§ Exercise task
Copy out the part of the records that opens with the line containing "Image resolution: width=587" and closes with the line containing "Looking at the screenshot, I should point(32,60).", keeping both of those lines.

— START Material provided —

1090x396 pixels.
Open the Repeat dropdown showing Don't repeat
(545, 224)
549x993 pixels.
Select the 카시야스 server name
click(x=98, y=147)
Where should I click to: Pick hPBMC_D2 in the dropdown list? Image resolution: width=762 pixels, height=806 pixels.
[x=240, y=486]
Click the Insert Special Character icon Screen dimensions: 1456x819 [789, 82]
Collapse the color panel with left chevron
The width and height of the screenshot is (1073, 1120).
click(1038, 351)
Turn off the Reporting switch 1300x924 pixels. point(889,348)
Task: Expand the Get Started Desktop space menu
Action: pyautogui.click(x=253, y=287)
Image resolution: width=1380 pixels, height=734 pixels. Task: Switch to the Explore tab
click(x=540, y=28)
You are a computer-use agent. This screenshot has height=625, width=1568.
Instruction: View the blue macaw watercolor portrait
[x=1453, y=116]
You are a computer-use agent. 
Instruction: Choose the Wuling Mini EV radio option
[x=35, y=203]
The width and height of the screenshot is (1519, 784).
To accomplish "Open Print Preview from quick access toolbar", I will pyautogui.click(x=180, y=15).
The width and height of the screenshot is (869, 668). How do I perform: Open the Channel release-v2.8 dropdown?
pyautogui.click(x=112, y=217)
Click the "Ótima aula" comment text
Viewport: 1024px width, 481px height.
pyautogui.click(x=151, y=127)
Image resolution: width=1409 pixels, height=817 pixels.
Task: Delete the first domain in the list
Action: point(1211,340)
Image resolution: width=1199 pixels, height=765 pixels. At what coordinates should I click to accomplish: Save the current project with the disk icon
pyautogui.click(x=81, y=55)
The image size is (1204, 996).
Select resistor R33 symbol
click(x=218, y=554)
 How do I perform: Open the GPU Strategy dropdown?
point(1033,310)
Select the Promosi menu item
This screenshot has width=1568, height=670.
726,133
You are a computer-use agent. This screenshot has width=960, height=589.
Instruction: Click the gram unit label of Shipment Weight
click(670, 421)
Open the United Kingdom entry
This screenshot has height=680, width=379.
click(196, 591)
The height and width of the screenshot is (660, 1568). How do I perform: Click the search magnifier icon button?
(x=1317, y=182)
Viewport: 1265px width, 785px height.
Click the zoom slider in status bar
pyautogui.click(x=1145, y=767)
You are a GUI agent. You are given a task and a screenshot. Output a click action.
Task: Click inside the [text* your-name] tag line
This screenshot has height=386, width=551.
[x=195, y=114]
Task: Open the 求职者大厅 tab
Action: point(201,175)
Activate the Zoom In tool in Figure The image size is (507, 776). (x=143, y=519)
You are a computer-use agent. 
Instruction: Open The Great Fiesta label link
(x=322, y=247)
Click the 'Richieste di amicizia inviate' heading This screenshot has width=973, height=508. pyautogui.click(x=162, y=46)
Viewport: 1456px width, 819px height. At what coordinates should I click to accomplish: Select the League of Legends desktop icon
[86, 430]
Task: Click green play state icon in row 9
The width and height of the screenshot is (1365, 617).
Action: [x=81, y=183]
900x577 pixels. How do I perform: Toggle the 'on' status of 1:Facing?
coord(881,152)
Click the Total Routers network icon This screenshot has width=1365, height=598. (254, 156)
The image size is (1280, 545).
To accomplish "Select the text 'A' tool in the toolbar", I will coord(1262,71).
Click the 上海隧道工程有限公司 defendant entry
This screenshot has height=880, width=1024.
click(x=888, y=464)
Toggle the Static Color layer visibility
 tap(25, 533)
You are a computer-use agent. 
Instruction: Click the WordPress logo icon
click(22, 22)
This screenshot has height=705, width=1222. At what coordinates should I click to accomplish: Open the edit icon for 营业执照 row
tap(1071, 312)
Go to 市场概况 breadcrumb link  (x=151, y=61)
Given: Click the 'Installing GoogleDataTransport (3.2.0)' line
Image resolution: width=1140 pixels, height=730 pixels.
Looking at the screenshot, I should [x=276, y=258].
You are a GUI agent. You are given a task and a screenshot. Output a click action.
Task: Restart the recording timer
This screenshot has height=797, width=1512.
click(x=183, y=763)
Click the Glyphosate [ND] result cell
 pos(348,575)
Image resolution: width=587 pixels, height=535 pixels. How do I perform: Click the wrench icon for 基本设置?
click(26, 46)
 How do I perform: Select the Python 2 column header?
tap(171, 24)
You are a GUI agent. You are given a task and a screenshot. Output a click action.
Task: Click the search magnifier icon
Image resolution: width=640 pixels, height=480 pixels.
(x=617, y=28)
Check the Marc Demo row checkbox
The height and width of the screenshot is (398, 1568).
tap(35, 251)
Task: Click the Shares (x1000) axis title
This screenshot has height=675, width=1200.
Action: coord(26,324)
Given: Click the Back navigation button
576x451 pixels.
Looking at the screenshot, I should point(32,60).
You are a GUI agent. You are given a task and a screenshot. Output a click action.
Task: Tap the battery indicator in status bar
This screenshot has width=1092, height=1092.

— END Material provided —

§ Result of the task
Image resolution: width=587 pixels, height=535 pixels. How do I perform: Click the wrench icon for 基本设置?
click(26, 46)
 How do I perform: Select the Python 2 column header?
tap(171, 24)
You are a GUI agent. You are given a task and a screenshot. Output a click action.
Task: Click the search magnifier icon
Image resolution: width=640 pixels, height=480 pixels.
(x=617, y=28)
Check the Marc Demo row checkbox
The height and width of the screenshot is (398, 1568).
tap(35, 251)
Task: Click the Shares (x1000) axis title
This screenshot has height=675, width=1200.
Action: coord(26,324)
Given: Click the Back navigation button
576x451 pixels.
Looking at the screenshot, I should point(32,60).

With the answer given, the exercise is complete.